Il n'y a pas que le "Grand Débat National" dans la vie. En France, quand il n'y a plus de débat, il y a encore du débat. La "Nuit des idées", on ne le sait pas assez, est une invention française. C'est une marmite où l'on met à bouillir les plus belles cervelles du pays pour « débattre des grands défis de notre temps » (Le Monde). Sûr que ça va aider l'humanité à les relever, les grands défis ! J'entendais récemment un journaliste s'exclamer : « Mais où sont les intellectuels ? ». Il parlait de la "crise des gilets jaunes" (autre invention bien française). Je réponds : ils sont partout, les intellectuels. Impossible d'ouvrir un bulletin d'information sans tomber sur un "échantillon représentatif" de chapelles universitaires (sociologue, historien, philosophe, économiste, ...). Si ce ne sont pas des intellectuels, qu'est-ce qu'il lui faut, au journaliste ? Si l'on n'y prend pas garde, c'est la noyade ! Surtout qu'à partir d'un certain stade, c'est tout le monde qui devient intellectuel.

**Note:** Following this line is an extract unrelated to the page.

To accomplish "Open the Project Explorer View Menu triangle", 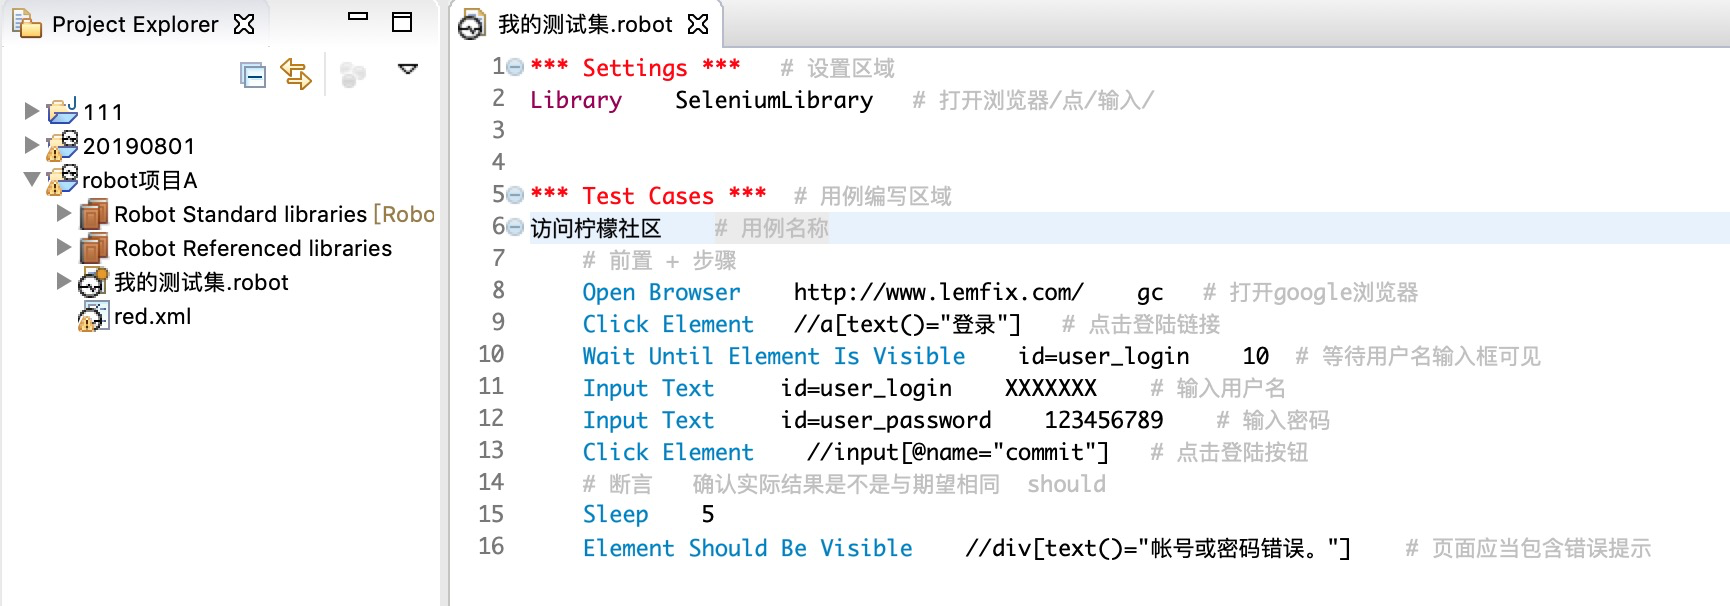I will (407, 69).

C'est sûr, il y a pléthore. Des intellos comme s'il en pleuvait. N'en jetez plus, la cour est pleine. C'en est au point que tous ces discours plus savants les uns que les autres, qui jettent sur le monde actuel les filets à mailles serrées de leurs concepts et de leurs grilles de lecture pour en rapporter des "significations", s'ajoutent, se juxtaposent, se contredisent ou s'annulent. Résultat des courses ? Un BROUILLARD épais, opaque où le pauvre monde n'a aucune chance de s'y retrouver, et où les "chercheurs" eux-mêmes errent sans boussole, ne sachant plus au bout de quel chemin se trouve Rome, à force de panneaux directionnels contradictoires. Le monde actuel, quand on écoute les discours des intellos, je vais vous dire : il est paumé de chez paumé.

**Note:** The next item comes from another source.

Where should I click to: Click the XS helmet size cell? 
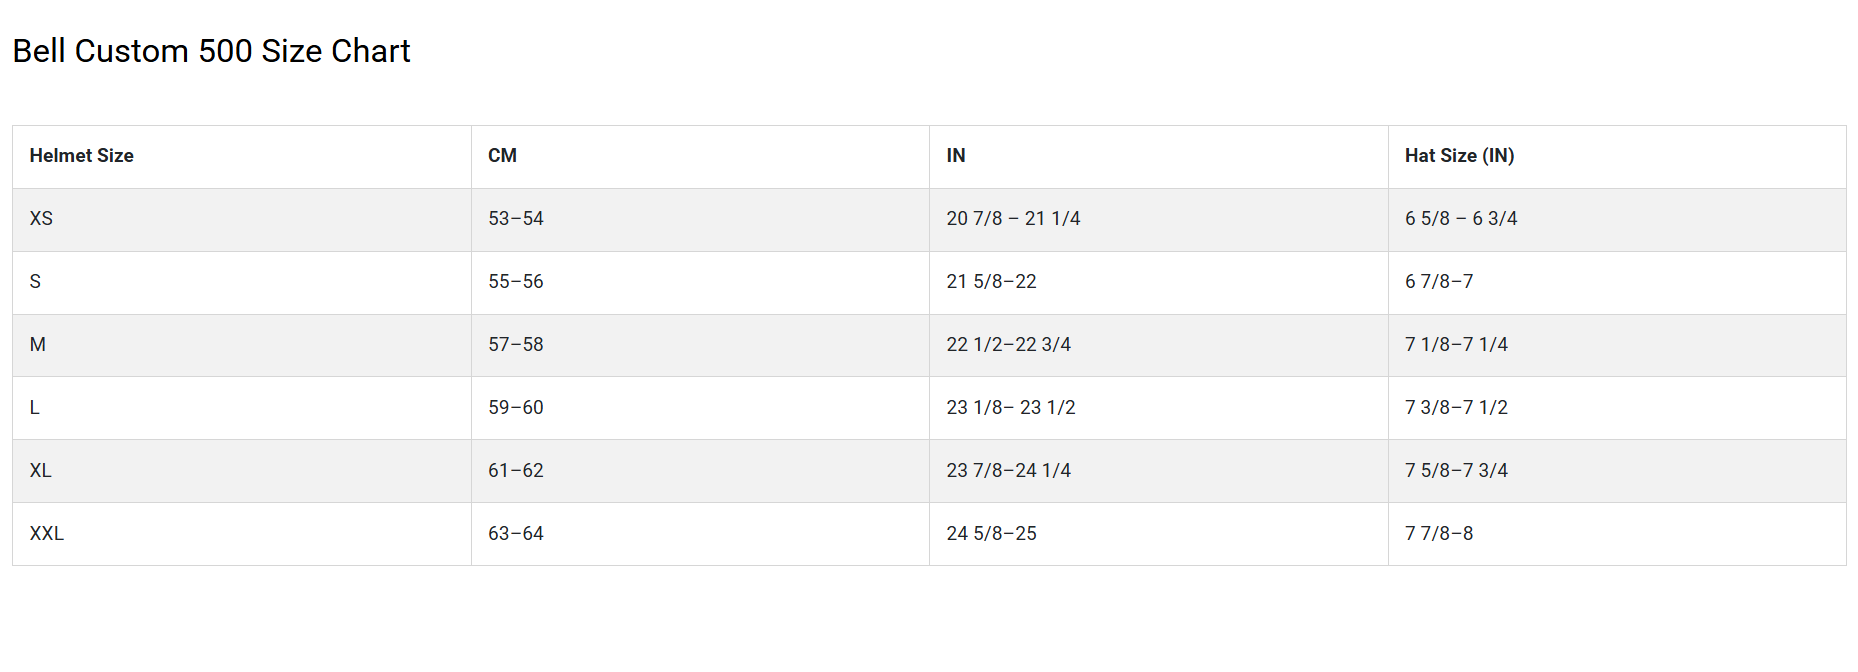(41, 219)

Tenez, si on lit Le Monde daté 31 janvier, on trouve, pour amorcer la pompe de la "Nuit des idées", un quatuor d'interventions qui donne une petite idée du monstre qui sortira de la manifestation officielle. Faisons une exception pour Hannah Arendt, appelée à la rescousse alors qu'elle ne nous parle plus que par livres interposés (elle est morte en 1975), aussi pertinent que soit le rappel. Mais le reste est gratiné. On trouve un article de François Hartog, historien, doctement intitulé « Le présent n'est pas le même pour tous ». Tu l'as dit, bouffi ! Il dissèque en effet le mot "présent", il le découpe en ses plus petits éléments, et il conclut de tout ça qu'il y a un « présent présentiste ». Fallait y penser, non ?  Sûr que le concept va aider l'humanité à survivre. Bon, j'admets que j'exagère.

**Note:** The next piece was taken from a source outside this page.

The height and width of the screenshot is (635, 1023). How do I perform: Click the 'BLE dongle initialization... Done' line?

Je passe à Philippe Descola, anthropologue. Il dit, quant à lui, au moins une chose amusante (pas besoin de savoir à propos de quoi) : « C'est un problème de temporalité. C'est comme les trains qui circulent à des vitesses différentes. Comme on croise des trains qui roulent plus lentement, on a l'impression qu'ils sont à l'arrêt, mais c'est une illusion ». Ce qui est rigolo ici, c'est "on croise" : en réalité, dès que votre train est à vitesse de croisière, vous savez que quand il croise un autre train, celui-ci disparaît du paysage en un clin d’œil, avant même que vous ayez pris conscience du choc. Je n'en veux pour preuve (attention : a contrario) que ce qui arrive aux Dupondt à la fin de Tintin au pays de l'or noir (p.55), quand Tintin, lancé à toute vitesse au volant de la voiture de l'émir à la poursuite de Müller, laisse sur place la Jeep qui roule pépère, au point que le passager moustachu croit être à l'arrêt. Et voilà ce que ça donne.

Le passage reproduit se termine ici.